A retail data team must join two years of clickstream logs stored as 4 TB of Parquet in Cloud Storage with a customer dimension table in BigQuery, producing an aggregated feature table for model training. The transformation involves several wide joins and window functions over the full history, runs as a one-off backfill, and the team wants to write standard SQL rather than maintain cluster infrastructure. Which approach should the team choose for this preprocessing job?
- AProvision a Dataproc cluster running Apache Spark, read both sources with the connectors, and express the joins and window functions in Spark SQL.
- BBuild a streaming Dataflow pipeline with the Apache Beam SDK that reads the Parquet files and emits aggregated features continuously.
- CDownload the Parquet files to a single large virtual machine and process the joins with the pandas in-memory framework.
- DLoad the Parquet files into BigQuery as an external table and run the joins and window functions as a scheduled BigQuery SQL query. Correct
Why A is wrong: Spark on Dataproc can express the same logic and is tempting for large Parquet workloads, but it forces the team to size, run, and tear down a cluster, which contradicts their wish to avoid maintaining infrastructure for a one-off backfill.
Why B is wrong: Dataflow suits continuous or event-time pipelines, so it sounds modern here, but a streaming job is the wrong shape for a bounded historical backfill and requires Beam coding rather than the standard SQL the team asked for.

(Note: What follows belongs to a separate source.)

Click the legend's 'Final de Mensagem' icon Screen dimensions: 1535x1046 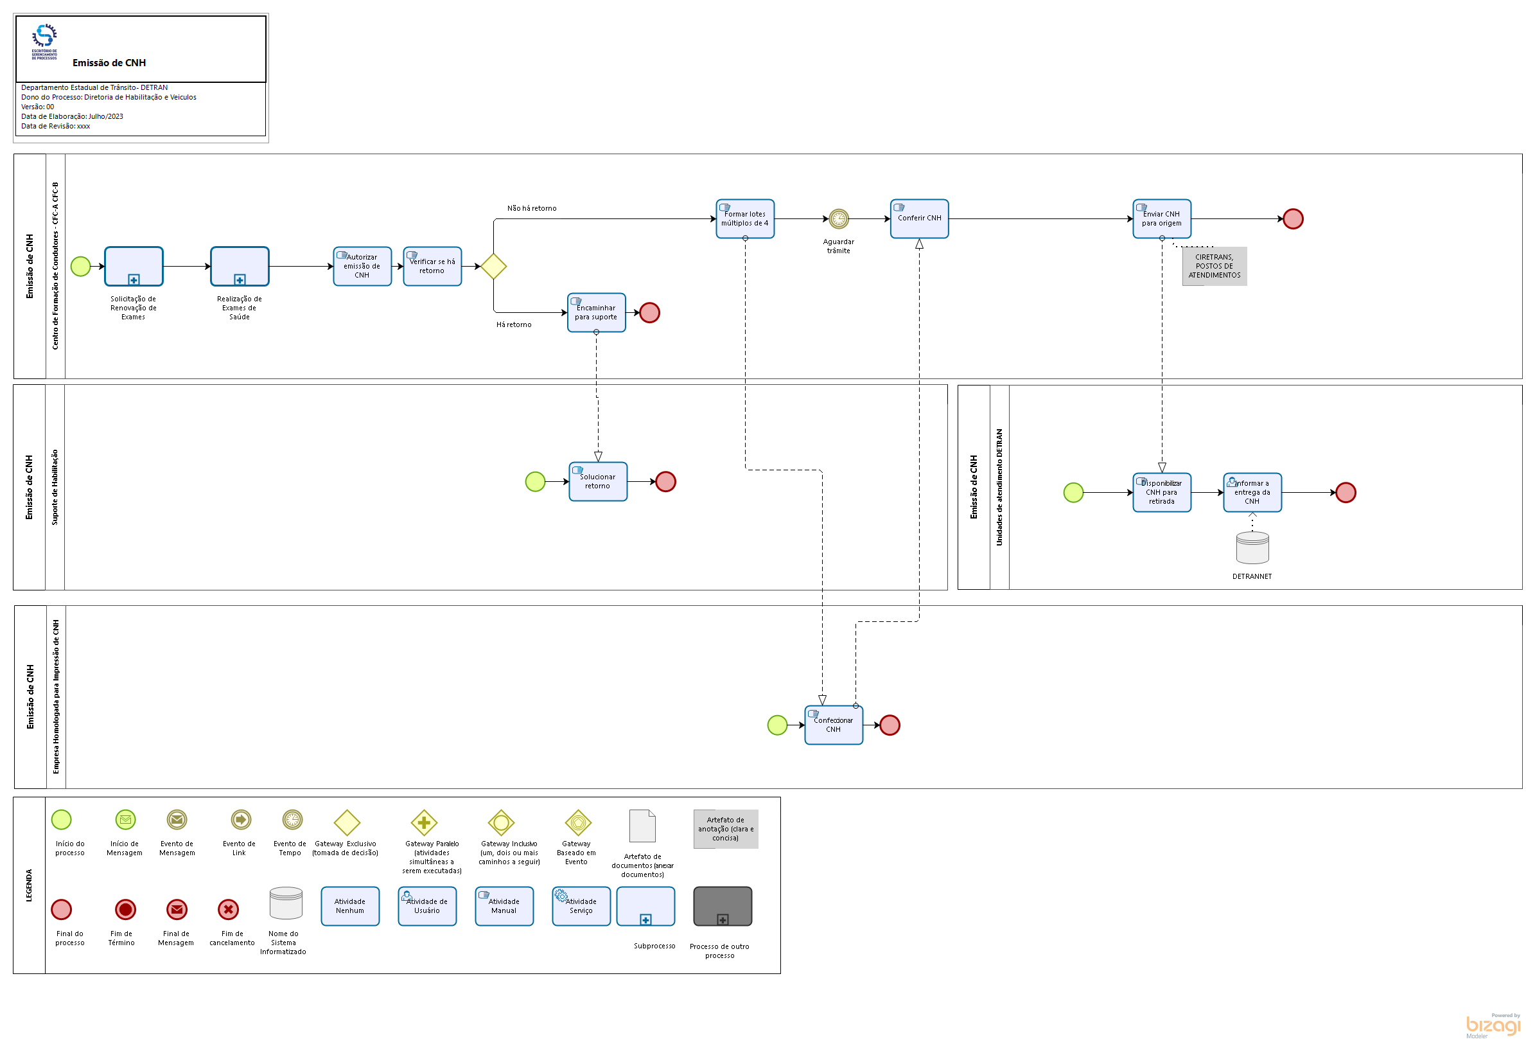click(x=177, y=909)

Why C is wrong: Pandas is the right reach for small datasets and feels simple, but 4 TB will not fit in a single machine's memory, so this in-memory approach fails at the required scale.
Why D is correct: BigQuery handles multi-terabyte joins and window functions in standard SQL with no cluster to manage, and external tables let it read the Parquet directly alongside the existing dimension table, matching every stated constraint.